In the summer of 2002 an unusual story by Nick Cook appeared in Jane's Defence Weekly. Cook revealed that the American aerospace contractor Boeing was investigating antigravity technology at their Phantom Works facility.
Now it can be proven that the American military was also investigating antigravity technology for weapons research. Evidence that the US Military had an interest in developing so-called antigravity technology for new super-weapons systems can be found in a 2001 Dept. of Defense budget document.
Buried in the obscure, "Annual Report on Cooperative Agreements and Other Transactions Entered into During FY2001," the US Army Aviation and Missile Command awarded funds to experimentally test superconductors for the manipulation of the gravitational field.
Heading this effort was Dr. Ning Li and her company AC Gravity Inc.

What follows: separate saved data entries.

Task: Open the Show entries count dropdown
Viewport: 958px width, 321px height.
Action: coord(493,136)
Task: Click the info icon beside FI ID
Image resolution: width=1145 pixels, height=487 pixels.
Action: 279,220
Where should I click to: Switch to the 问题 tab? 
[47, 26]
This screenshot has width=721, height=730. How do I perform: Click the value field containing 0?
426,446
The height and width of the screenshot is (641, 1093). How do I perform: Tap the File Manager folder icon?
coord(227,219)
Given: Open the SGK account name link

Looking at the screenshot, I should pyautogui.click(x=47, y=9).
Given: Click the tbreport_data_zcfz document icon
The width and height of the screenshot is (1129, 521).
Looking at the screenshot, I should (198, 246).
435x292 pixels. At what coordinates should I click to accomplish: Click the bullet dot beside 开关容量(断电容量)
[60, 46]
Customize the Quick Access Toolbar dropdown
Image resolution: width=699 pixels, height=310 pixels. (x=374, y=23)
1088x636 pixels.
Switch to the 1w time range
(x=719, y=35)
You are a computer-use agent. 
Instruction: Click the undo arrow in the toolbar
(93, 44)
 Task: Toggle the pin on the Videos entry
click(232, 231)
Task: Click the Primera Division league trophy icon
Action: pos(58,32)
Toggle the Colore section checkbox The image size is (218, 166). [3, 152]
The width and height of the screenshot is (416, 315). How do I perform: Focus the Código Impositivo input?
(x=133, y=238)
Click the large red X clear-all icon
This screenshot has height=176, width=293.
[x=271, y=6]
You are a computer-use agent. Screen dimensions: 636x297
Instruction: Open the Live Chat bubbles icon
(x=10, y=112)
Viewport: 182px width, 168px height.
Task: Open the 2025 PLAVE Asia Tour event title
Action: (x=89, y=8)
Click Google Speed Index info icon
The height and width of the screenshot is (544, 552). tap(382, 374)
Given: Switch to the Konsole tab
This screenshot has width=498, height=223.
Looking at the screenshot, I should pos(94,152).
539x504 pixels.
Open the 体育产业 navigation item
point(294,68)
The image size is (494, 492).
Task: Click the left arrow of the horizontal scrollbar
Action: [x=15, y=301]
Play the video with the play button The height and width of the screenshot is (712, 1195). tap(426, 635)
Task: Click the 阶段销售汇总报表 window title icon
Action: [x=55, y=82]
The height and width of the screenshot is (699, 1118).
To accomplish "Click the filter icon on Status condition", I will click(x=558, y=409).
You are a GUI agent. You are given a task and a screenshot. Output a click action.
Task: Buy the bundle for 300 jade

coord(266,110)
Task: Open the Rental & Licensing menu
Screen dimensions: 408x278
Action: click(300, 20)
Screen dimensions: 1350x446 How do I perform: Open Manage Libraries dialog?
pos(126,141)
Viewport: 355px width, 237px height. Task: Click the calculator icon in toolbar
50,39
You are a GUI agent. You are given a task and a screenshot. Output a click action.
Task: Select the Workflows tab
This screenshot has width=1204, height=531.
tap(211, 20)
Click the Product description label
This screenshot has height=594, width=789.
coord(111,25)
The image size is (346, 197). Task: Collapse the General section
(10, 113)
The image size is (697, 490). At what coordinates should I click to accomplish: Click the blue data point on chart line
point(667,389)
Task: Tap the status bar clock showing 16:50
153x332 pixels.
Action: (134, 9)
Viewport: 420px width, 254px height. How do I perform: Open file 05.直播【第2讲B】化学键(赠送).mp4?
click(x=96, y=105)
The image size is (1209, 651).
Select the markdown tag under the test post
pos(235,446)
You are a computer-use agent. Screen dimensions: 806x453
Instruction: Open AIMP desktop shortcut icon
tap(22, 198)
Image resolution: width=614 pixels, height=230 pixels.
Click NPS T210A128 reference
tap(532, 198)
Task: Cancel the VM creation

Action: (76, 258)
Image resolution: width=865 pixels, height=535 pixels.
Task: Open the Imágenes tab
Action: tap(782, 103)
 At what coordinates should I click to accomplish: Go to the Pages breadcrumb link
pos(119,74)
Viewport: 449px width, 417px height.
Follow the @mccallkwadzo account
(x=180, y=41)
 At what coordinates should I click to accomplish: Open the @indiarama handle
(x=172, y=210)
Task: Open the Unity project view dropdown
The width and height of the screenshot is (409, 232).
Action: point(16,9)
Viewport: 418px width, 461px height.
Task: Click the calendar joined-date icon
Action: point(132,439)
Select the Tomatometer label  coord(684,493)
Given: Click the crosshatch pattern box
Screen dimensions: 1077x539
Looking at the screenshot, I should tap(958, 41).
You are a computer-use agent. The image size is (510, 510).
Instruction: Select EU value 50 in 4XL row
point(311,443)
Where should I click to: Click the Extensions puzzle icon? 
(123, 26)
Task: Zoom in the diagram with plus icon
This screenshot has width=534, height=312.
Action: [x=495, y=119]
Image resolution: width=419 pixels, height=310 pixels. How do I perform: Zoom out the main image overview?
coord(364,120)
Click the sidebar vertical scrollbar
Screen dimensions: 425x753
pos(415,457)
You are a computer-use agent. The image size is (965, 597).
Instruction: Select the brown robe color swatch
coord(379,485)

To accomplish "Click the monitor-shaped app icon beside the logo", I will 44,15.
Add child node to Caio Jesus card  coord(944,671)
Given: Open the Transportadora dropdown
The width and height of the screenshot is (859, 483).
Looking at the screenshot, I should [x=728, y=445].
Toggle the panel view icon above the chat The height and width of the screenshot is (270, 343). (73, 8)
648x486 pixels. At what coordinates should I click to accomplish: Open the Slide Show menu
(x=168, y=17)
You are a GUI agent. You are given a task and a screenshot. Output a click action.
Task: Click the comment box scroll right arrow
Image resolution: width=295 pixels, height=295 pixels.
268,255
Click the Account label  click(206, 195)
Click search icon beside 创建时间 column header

.... According to the abstract for the Gravito-Electro Magnetic Superconductivity Experiment:
"The ability to generate gravitational forces artificially would allow for new forms of propulsion, new ways of controlling missiles and gun-launched munitions, the lowering of weight of heavy vehicles (i.e., making a 70 ton tank appear to weight much less), and the potential of deflecting or countering the guidance systems of missiles which rely on inertial guidance (like theater or intercontinental ballistic missiles)." - amchron
We aren't really doing this. This is actually just a trick to get other countries to spend a lot of money on a dead end.? Shhh. Don't tell. Or... is it?